Sunday 18 October 2015

Its 2016 mid. Should we go for 10 Gb Ethernet now ?

10 GbE Ethernet is still some years away from becoming common in consumer market. The current status is that it is target towards enterprise market and therefore prices are generally high:


  1. A 10 GbE switch will cost $1500 easily and may have to be imported wheras 1 GbE switches start from $30 only
  2. A 10 GbE PCI card costs $200-$400 whereas a PCioe 2.0 GbE interface is available for $15-$20 only
  3. Cat6A cabling is difficult to procure and it costs 3 times compared to Cat 6 UTP. Connectors would similarly be expensive
  4. Their is no real time application (including 4K/3D video that would need more than 100 mbps speed. The content ecosystem is mature only for Full HD (1080p)
  5. The WAN (Internet speed) typically seen at the top end in India is 100 mbps with 1 Gbps being offered only in select cities near the sea.

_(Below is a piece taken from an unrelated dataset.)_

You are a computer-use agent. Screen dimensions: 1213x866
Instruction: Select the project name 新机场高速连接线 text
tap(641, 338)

Their is very little reason for consumers to want or even care about 10G in home network.  However one case is starting to emerge slowly in a small minority of very advanced home networking setups:

In some deployments, users will centralization workstation storage in a RAID-1(N) NAS and use the  PC/Laptop/Workstation as a data less client which works on fast SSDs. Typically SATA 3 buses show this type of performance profile
  • Host to Disk speed of 100-200 MB/s (0.8 to 1.6 Gbps)
  • Host to HDD Cache speed of 6 Gbps (SATA 2 supports 3 Gbps, SATA 1.5 Gbps)
  • OS/CPU caches further gives better transfer rates
So you can see that if a data transfer (read/write) is done on a NAS and it it hits any cache or disk, then the bottleneck would be the link itself and not the disk I/O operation and the GbE link would become fully saturated practically. 

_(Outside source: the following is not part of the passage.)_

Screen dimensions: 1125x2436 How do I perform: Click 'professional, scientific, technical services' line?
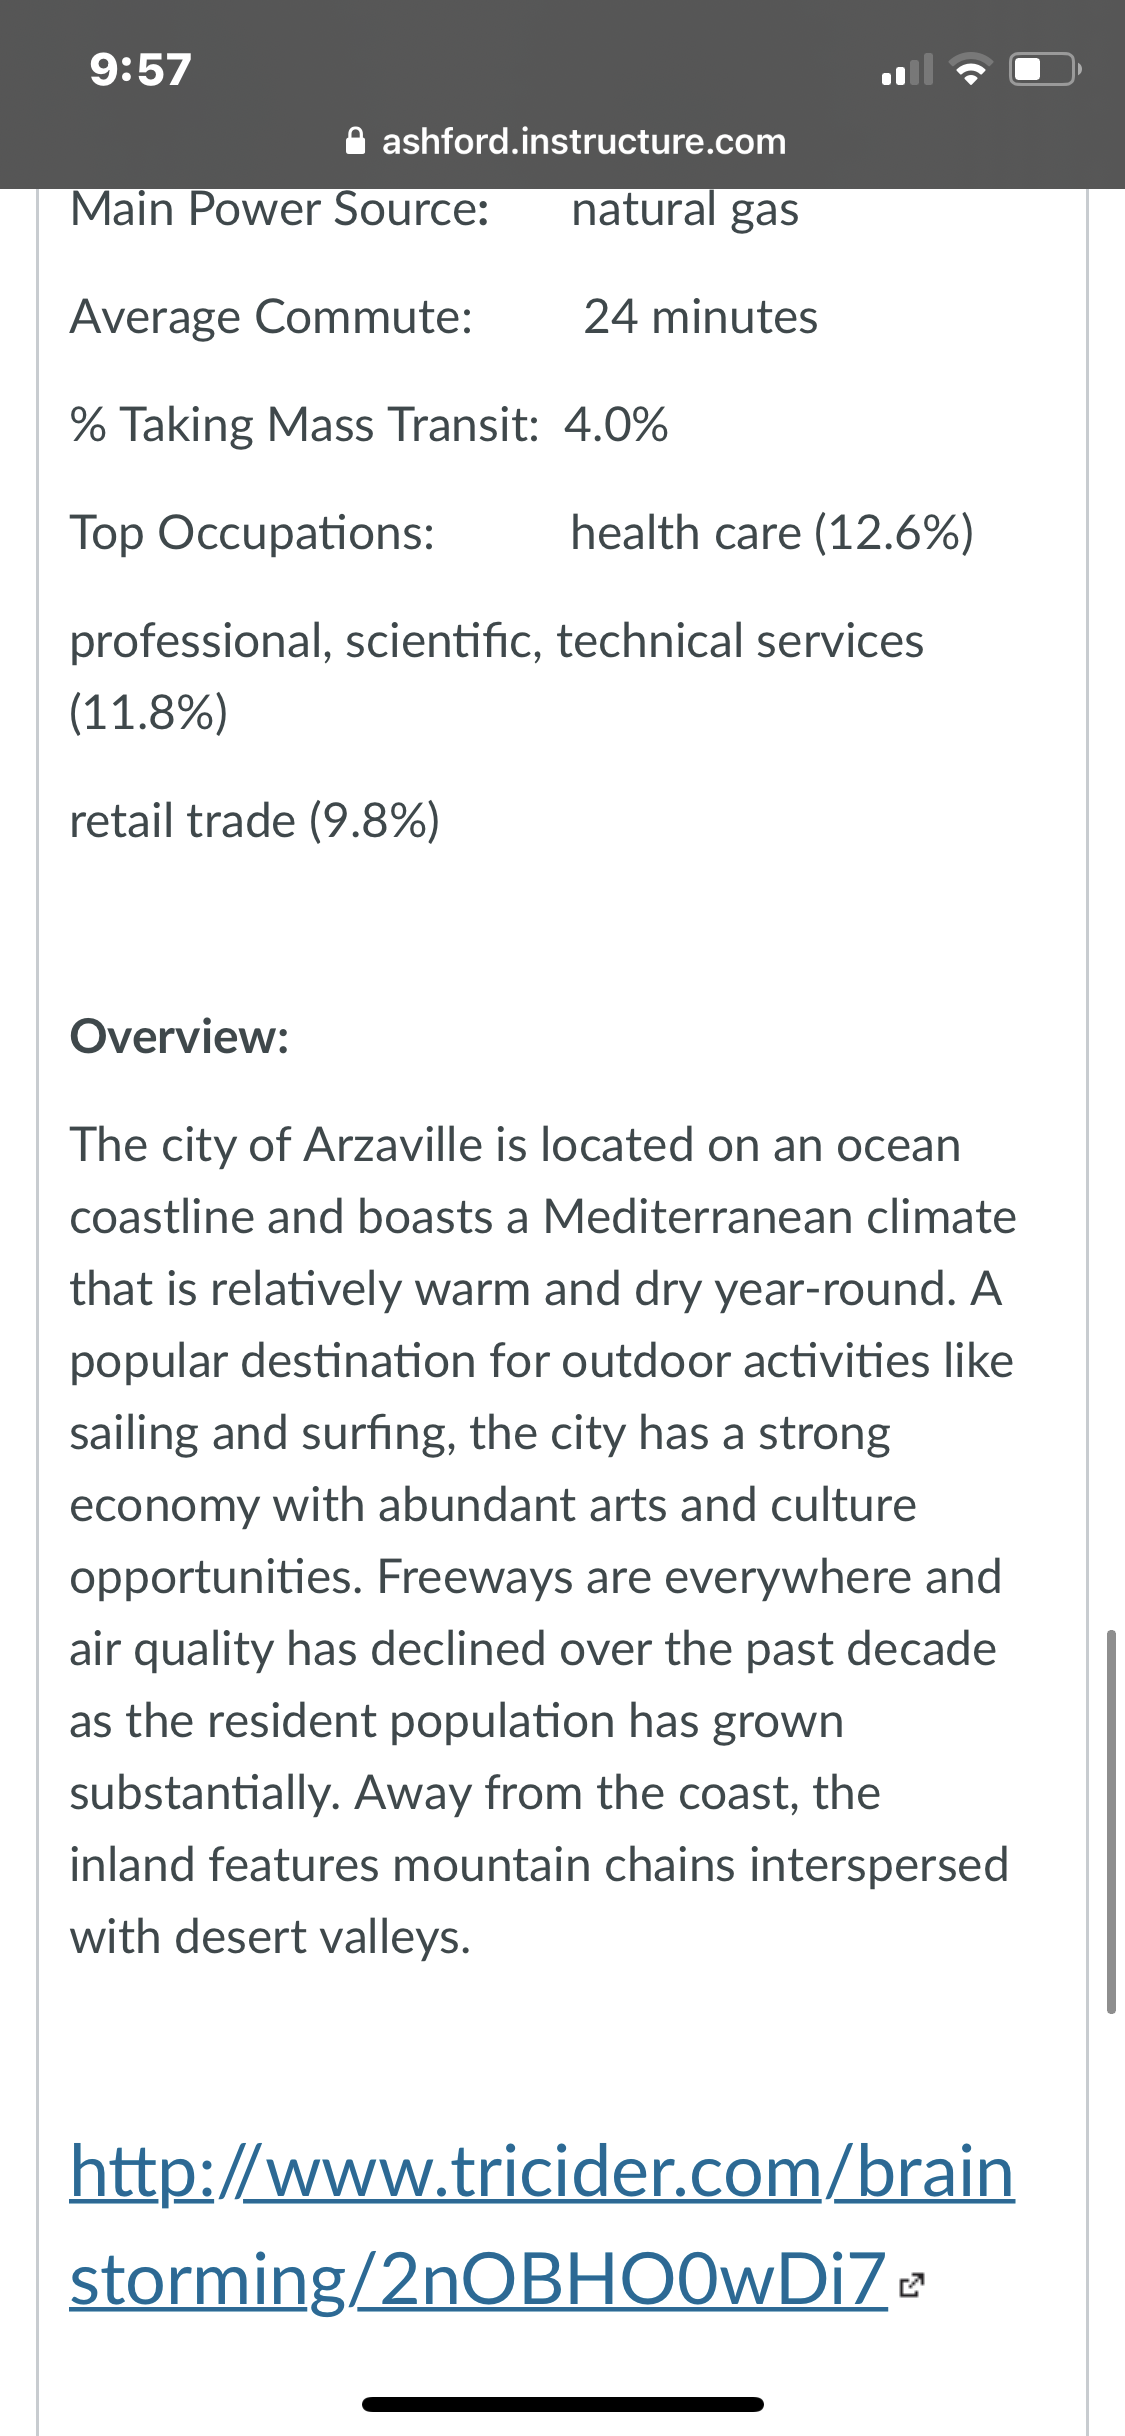[497, 641]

To get around this, the use of 10 GbE seems logical. But not every device needs such type of transfer speeds. Only NAS and remote workstation. So the best way forward for these very slim minority homes is to either 
  1. Put a small 10 GbE switch and put only NAS and workstation(s) in it and uplink to a slow GbE switch for the rest of the home network devices or even setup P2P 10 GbE links
  2. install 10 GbE NICs (PCI cards)  on both the NAS and the PC (if you have only one) and puit direct P2P ethernet link
  3. If you have multiple clients PCs and one NAS with 100-120 MB/s transfer speed  acceptable, the the switch can be upgraded to a smart 1 gbps switch, A n-port PCI card be put on NAS and link aggregation be used between NAS and switch, leaving the PCs connected to switch with standard 1 Gbps links
So 10 GbE is useful to quickly write small data but lots of it (typical workstation workload) or transfer large files quickly (again largely useful for transferring big video and image files during content creation activities). The "quickly" is the key point or pull for 10 GbE. 

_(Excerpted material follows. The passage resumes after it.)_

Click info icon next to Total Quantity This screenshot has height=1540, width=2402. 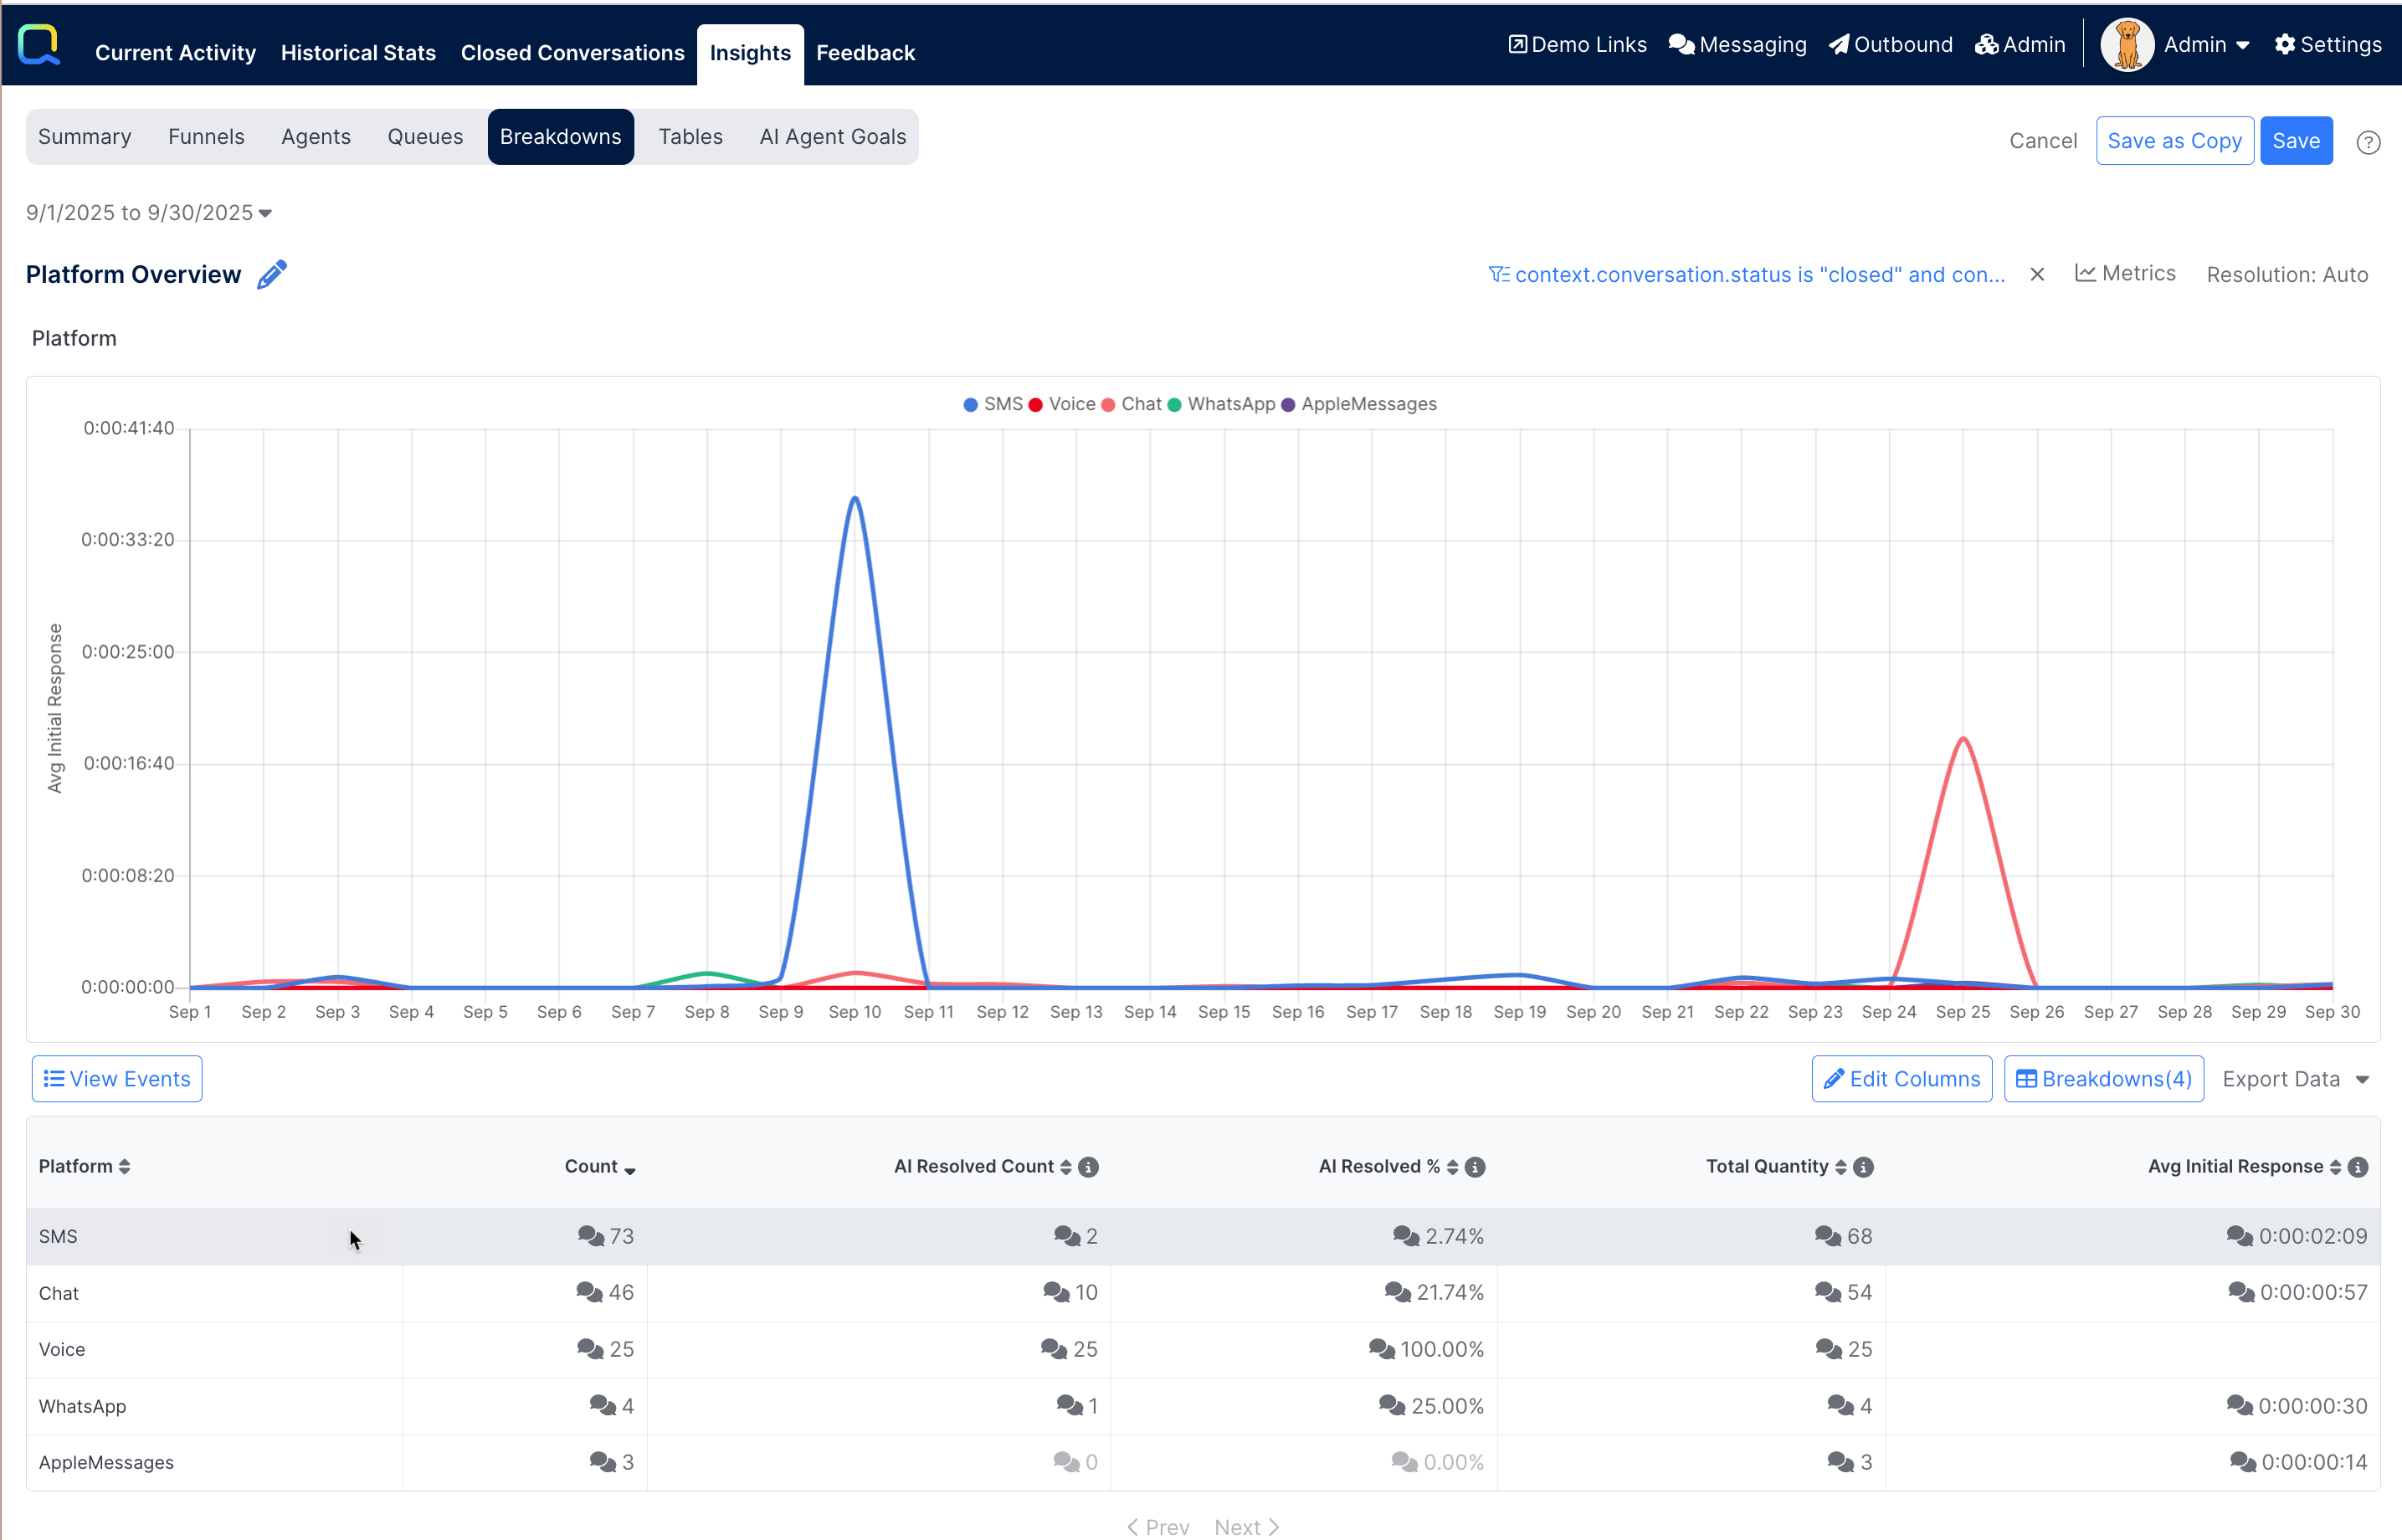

In a nutshell, 10 GbE in home network is an overkill (and still impractical) for 2016 if implemented across the board. Infact most applications ( and most homes) are just fine with 100 mbps (Phone, Tablet, Streamer, Surveillance camera, etc)  with only applications that need to do big file transfer over LAN between two local nodes really needing 1 Gigabit Ethernet.